I think it’s important to have real estate listings on our seller sites so they can self-compare and navigate. Hopefully while they’re there, they realize that we are the specialists in that community, or in that niche, and by looking at our blog, seller articles, buyer articles and our community information, realize that we are offering items of value.
I like IDX Broker for a lot of the things that it does. As we just said, the IDX basically just shows real estate listings on your websites. It gives you that data feed. I love the widgets and I love the codes that it gives us.
One thing I have found is that when I go in and set up a widget, I’ll go into IDX Broker and I’ll have it show me all of the homes in the zip code 89128 that were listed in the last 24 hours or in the last 3 days, that are 2,000 square foot and under $200,000 or between $100,000 and $200,000, something like that, right?
It saves the widget and I can use that shortcode in WordPress but it also gives me the code. That code works on other platforms like BombBomb, as well. The widget also works on my Point2Agent site. Guess what, you guys? If you’re with Keller Williams, the IDX Broker widget works on eEdge and it’s so appealing, these great big grids like this.
I generated about 2,000 leads in a two-week time span of “seller leads” that wanted to know what their home was worth. When we did the data on it, only about 40% even owned the home. Then when we went through that 40%, near half had just bought the home in the last year. They just wanted to know if they got a good deal on their house, so they really weren’t leads. They were registrations.
I personally prefer to send them to a page like that makes them fill out their information. What happens is that if somebody comes in and actually types in their address, puts the condition of their house, the number of bedrooms and bathrooms, spells out the description, then this is a serious potential listing. This is somebody that probably really does want to sell.
The IDX Broker property description page has the title, the description, the ability to print for printable flyers, show more listings, etc. On the right-hand side, I have a widget and a quick search, and this is frequently used on our website. You can also take the same widget and put it in your ActiveRain blog on the right-hand side so that people can search for homes. There’s all kinds of places that you can use those widget codes if you get creative. They don’t work everywhere. I’ve found a couple of spots they don’t work, but I’m really pleased with where they do work.

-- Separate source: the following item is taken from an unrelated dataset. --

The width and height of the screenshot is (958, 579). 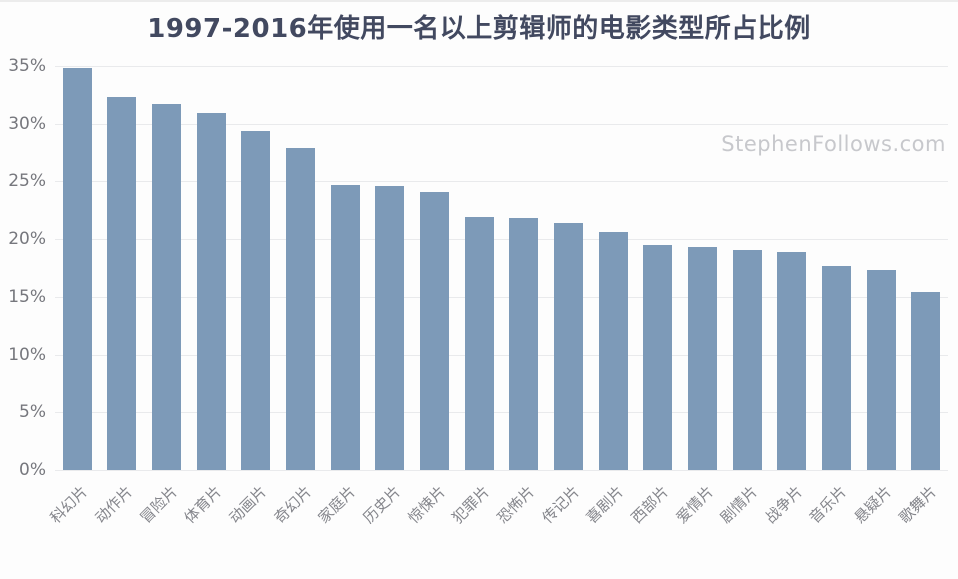 What do you see at coordinates (32, 470) in the screenshot?
I see `y-tick-label-0: 0%` at bounding box center [32, 470].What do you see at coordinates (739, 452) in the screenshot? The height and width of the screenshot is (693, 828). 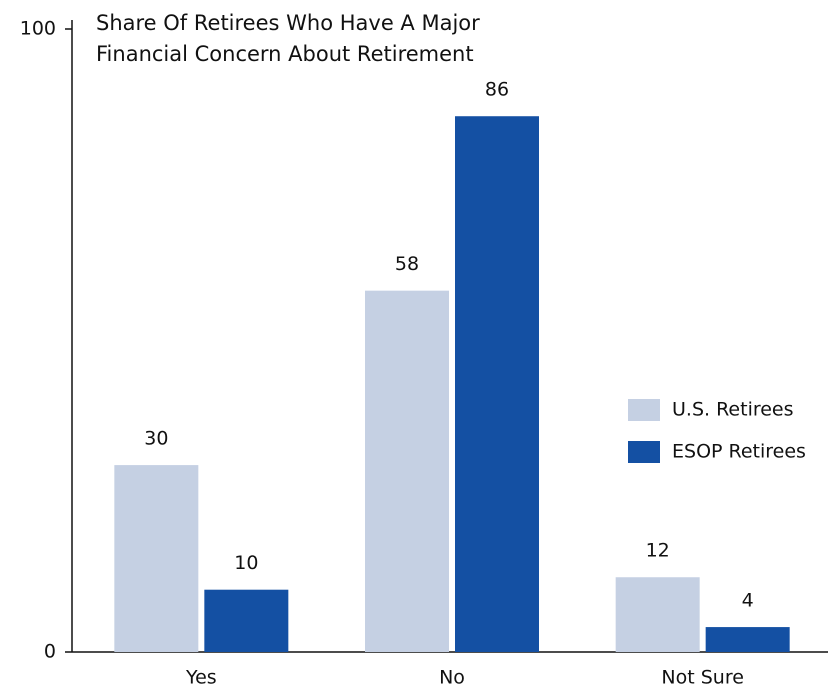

Your leads are imported into the dashboard. You’re able to view all the leads and sort by whether or not they saved a search. It shows if they say they have an agent, if they subscribed or did not subscribe, if they saved a property, if they scheduled to receive property updates, if they’re active, etc. IDX Broker also has a team version. If you paid to upgrade, they also have contact routing so you can route to your buyers’ agents or your sellers’ agents. Just like the market leader site does, so you have a lot of ability. We are not yet using that team structure, only because it is going to our lead coordinator right now, who filters everything. It is a really cool option, otherwise.
I am using the platinum version of the IDX Broker. It does not work on Facebook. The widget codes don’t work just by putting them on there, but the links work. You can do a search for all homes 89128, $200,000, $300,000, and it’ll give you a link. You can go on to Facebook and put that link and put, “see all homes $100,000, $200,000” and it’ll work.
Anywhere you can take code, you should try it. Anywhere that takes HTML code, you should try your IDX Broker. If you’re doing some great analytics and measuring the behavior of your leads, which I highly encourage, that’s all on there for you as well.